All lines from the one bearing "Where should I" through the end of the data below must be printed exactly as they stand, with pictures removed.

-- INPUT follows --

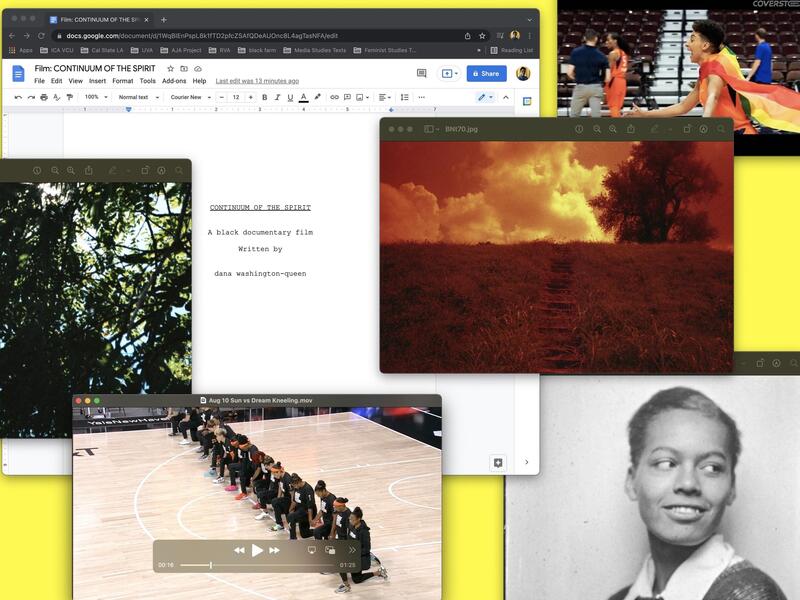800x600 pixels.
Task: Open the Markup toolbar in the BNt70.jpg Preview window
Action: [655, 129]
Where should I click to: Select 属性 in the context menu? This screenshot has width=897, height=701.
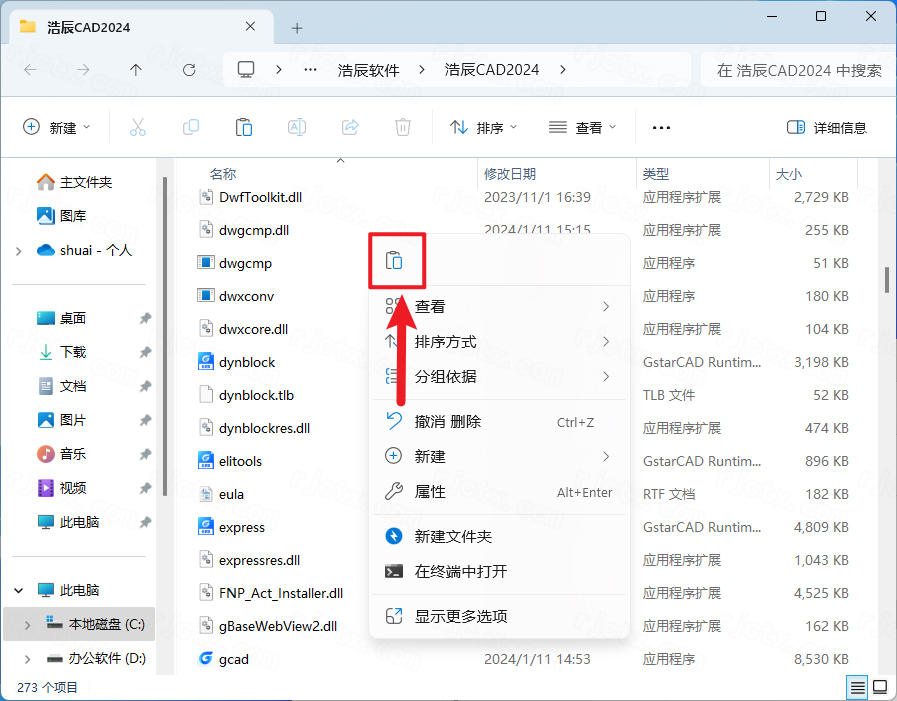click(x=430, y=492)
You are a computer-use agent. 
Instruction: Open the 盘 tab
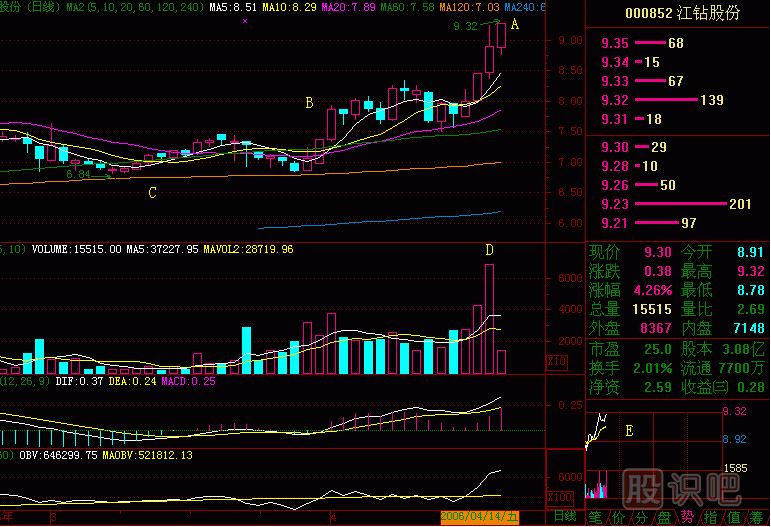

-- INPUT concluded --

SOLUTION TO THIS TASK:
Where should I click to: Select 属性 in the context menu? This screenshot has width=897, height=701.
click(x=430, y=492)
You are a computer-use agent. 
Instruction: Open the 盘 tab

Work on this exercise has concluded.